[Start of Attachment]

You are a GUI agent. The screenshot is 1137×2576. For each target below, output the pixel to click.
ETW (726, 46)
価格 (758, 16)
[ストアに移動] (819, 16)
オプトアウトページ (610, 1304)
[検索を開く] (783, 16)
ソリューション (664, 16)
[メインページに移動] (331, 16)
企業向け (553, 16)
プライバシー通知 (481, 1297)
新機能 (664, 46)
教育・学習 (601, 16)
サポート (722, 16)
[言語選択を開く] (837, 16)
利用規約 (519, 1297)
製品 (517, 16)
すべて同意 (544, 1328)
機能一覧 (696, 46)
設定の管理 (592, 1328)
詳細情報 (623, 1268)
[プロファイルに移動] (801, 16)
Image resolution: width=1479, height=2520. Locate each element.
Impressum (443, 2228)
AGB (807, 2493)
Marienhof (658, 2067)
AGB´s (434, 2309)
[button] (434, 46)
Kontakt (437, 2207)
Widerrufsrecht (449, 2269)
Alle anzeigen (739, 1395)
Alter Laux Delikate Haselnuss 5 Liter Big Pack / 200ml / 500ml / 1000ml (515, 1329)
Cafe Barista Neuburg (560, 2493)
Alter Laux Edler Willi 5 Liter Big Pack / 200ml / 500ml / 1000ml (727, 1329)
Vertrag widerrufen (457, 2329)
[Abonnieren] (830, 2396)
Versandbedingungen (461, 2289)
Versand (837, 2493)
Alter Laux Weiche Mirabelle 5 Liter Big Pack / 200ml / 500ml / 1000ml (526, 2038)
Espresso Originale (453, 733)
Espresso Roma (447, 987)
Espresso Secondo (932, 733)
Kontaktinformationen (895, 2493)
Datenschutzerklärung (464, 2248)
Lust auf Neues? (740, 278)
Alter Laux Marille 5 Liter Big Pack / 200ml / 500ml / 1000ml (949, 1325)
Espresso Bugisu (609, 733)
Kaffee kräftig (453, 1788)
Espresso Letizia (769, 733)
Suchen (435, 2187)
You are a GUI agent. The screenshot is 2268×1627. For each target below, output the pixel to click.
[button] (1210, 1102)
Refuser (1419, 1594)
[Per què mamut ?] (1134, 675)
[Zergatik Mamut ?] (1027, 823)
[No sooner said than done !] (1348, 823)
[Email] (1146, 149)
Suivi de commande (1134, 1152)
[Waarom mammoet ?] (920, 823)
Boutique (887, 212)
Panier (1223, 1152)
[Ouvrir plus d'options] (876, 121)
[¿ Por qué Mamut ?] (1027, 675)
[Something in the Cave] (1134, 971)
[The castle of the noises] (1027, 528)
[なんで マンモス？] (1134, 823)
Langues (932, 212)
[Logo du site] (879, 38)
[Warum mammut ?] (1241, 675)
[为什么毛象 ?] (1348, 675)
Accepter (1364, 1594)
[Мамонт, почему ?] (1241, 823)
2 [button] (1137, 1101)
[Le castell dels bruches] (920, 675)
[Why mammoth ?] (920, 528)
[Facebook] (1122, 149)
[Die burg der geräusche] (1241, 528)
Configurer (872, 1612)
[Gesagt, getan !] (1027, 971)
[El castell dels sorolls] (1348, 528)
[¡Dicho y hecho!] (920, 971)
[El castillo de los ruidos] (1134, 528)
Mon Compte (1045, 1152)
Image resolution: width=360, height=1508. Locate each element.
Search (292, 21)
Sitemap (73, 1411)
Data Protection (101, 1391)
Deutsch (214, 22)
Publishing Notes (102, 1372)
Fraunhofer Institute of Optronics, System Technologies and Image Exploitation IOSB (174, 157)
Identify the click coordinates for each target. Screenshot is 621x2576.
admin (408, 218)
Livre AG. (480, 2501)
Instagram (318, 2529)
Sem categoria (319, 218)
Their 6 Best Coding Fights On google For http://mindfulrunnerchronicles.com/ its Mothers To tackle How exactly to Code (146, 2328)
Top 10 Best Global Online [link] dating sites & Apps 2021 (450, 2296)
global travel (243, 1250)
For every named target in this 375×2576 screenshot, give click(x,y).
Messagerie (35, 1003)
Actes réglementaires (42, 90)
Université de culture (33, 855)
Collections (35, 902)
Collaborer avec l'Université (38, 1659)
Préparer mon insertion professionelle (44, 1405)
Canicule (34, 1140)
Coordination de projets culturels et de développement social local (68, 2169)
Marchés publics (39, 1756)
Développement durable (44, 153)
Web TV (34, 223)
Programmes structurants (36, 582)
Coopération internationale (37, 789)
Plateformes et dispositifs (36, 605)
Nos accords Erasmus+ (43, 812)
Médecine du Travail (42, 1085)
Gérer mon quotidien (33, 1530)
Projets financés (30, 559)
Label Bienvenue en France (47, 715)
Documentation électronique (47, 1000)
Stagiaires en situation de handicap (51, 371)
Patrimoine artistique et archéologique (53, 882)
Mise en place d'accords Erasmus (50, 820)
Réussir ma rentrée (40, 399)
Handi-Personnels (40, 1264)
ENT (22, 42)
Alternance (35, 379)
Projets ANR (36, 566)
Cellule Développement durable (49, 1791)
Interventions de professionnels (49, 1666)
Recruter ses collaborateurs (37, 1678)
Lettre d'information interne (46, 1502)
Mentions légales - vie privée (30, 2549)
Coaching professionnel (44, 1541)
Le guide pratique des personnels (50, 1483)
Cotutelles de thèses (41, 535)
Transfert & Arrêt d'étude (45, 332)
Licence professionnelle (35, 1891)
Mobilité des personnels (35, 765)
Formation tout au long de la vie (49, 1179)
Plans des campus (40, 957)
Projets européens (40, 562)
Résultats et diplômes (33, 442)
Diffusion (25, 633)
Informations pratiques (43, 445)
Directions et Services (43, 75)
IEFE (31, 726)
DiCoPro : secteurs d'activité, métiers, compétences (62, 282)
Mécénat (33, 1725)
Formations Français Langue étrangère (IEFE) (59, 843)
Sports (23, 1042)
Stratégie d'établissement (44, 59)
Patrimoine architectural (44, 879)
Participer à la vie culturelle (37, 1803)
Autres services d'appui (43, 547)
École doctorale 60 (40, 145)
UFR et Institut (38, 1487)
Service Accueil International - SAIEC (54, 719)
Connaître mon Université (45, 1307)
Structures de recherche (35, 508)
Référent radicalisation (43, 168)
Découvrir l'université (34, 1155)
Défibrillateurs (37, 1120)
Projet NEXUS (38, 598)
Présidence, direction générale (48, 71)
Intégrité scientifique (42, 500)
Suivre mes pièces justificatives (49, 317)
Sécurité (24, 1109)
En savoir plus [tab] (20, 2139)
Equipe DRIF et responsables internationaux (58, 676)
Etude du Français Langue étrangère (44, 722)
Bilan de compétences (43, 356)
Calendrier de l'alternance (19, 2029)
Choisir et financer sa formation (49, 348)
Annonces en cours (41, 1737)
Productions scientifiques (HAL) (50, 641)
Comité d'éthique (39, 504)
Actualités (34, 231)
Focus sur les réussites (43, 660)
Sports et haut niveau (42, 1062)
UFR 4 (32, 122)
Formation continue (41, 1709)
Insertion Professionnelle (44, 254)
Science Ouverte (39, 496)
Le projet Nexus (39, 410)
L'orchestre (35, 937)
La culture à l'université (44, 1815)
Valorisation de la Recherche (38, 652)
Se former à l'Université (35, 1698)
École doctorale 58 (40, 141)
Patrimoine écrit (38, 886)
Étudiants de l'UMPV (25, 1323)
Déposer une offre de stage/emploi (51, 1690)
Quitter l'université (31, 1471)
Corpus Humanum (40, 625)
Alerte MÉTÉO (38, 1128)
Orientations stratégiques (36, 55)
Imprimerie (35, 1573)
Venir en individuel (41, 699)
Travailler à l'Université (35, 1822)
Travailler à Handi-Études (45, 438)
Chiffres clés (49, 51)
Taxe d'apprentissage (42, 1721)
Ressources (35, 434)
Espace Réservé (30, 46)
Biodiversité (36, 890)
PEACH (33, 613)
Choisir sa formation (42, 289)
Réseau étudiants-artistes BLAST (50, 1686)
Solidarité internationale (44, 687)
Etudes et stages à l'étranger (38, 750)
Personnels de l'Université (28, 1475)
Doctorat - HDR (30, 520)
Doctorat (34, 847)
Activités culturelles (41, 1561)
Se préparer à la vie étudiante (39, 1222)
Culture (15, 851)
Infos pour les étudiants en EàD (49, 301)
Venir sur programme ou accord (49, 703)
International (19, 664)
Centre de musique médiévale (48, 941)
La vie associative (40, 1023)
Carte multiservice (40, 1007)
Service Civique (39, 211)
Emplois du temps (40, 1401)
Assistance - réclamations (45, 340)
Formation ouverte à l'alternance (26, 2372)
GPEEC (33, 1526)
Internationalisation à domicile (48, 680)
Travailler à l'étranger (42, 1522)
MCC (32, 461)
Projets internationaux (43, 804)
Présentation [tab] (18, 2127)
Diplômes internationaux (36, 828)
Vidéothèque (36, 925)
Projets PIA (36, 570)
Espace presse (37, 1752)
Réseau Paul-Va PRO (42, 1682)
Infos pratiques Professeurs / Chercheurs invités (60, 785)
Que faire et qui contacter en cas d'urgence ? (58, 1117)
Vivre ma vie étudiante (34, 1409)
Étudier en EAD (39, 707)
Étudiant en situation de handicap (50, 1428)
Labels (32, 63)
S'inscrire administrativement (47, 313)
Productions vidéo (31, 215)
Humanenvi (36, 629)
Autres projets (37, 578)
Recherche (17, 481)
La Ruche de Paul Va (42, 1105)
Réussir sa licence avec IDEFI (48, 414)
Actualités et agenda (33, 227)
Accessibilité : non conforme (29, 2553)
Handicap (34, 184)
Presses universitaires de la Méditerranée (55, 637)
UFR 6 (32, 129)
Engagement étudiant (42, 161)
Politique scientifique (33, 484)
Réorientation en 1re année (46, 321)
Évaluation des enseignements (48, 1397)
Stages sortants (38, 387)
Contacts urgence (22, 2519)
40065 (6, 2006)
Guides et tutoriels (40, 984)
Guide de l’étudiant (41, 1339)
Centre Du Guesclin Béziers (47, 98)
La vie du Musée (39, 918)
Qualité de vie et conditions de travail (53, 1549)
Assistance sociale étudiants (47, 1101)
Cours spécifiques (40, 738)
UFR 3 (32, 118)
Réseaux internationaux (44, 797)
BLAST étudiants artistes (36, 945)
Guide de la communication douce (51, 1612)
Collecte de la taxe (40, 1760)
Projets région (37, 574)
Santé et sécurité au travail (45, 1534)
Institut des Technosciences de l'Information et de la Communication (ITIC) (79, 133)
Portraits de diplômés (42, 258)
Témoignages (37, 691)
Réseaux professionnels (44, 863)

[End of Attachment]

Problem to work on:
Each line in the entries above, starting at the line with "Productions scientifiques (HAL) (50, 641)" and ending at the line with "Le projet Nexus (39, 410)", is to be printed exactly, and only those lines.

Exercise response:
Productions scientifiques (HAL) (50, 641)
Comité d'éthique (39, 504)
Actualités (34, 231)
Focus sur les réussites (43, 660)
Sports et haut niveau (42, 1062)
UFR 4 (32, 122)
Formation continue (41, 1709)
Insertion Professionnelle (44, 254)
Science Ouverte (39, 496)
Le projet Nexus (39, 410)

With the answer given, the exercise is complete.